Cough is a common troublesome symptom in asthma which is neuronally mediated.
Limosilactobacillus reuteriDSM‐17938 ( L. reuteriDSM‐17938) is a probiotic shown to be effective in pre‐clinical models at suppressing neuronal responses to capsaicin, a transient receptor potential vanilloid agonist (TRPV1). Objective
Investigate the effects of DSM‐17938 versus matched placebo on capsaicin‐evoked coughs in mild allergic asthmatics.
We performed a 4‐visit, randomized, double‐blind, placebo‐controlled, two‐way cross‐over study comparing full dose cough responses with inhaled capsaicin in mild allergic asthmatics after 1 month of treatment with DSM‐17938 compared with matched placebo. Randomization and allocation to trial group were carried out by a central computer system. Histamine skin prick testing, airway hyper‐responsiveness and inflammatory cells in induced sputum were measured at every visit. Blood was collected to extract PBMCs and stimulated with CD3/CD28 to ascertain the effects of DSM‐17938 /placebo on T‐cell cytokine responses.

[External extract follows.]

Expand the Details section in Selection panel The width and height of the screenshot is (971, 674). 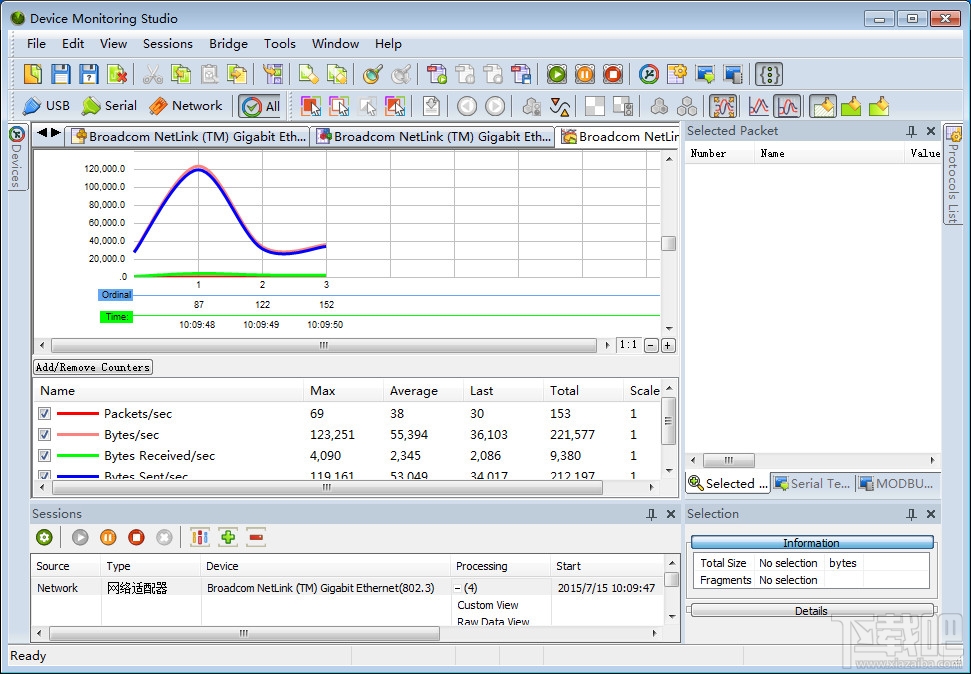[811, 611]
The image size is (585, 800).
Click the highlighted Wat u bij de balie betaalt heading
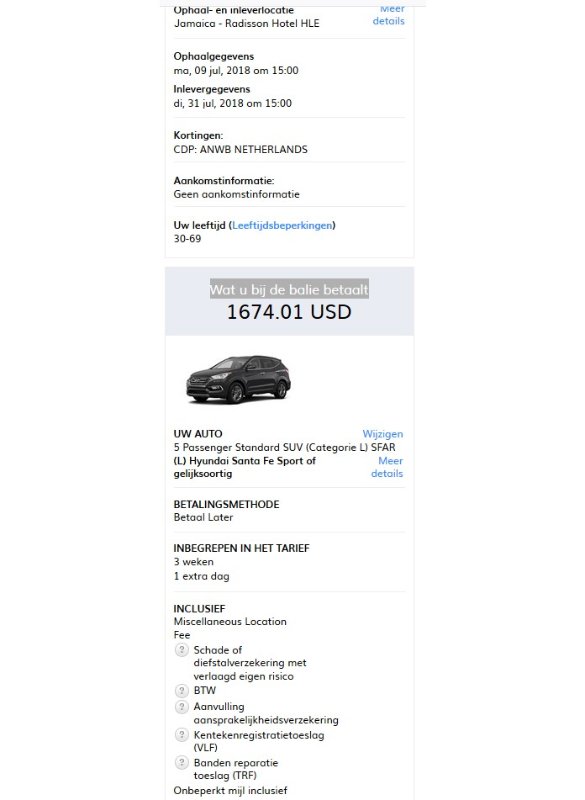[x=289, y=289]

Seventeen subjects were recruited and 15 completed the study (8 females, mean age 27.3 years). There was no difference in the change in maximum capsaicin‐evoked coughs (Emax) after treatment with
L. reuteriDSM‐17938 compared with placebo [mean difference 2.07 coughs (95% CI −2.77 to 6.91, p= .38) or relative changes in geometric mean ratios for the dose evoking at least half the Emax (ED50) [1.05 (95% CI 0.31–3.58, p= .94)], concentration evoking 2 coughs (C2) [0.63 (0.26–1.53), p= .28] and 5 coughs (C5) [0.79 (0.25–2.50), p= .67]. There was no effect on histamine skin prick wheal size, intensity of itch sensation, methacholine PC20, airway inflammation or T‐cell responses after stimulation with CD3/CD28. There were no serious adverse events. One subject developed a mild upper respiratory tract infection and another mild transient nausea whilst on DSM‐17938. Conclusion
In this small study in adults with mild allergic asthma, we found no evidence that
L. reuteriDSM‐17938 has any systemic effects on airway nerves, smooth muscle, sputum inflammatory cells, skin responses or T‐cell responses after oral consumption. Trial Registration
Clinicaltrials.gov Identifier: NCT03603522.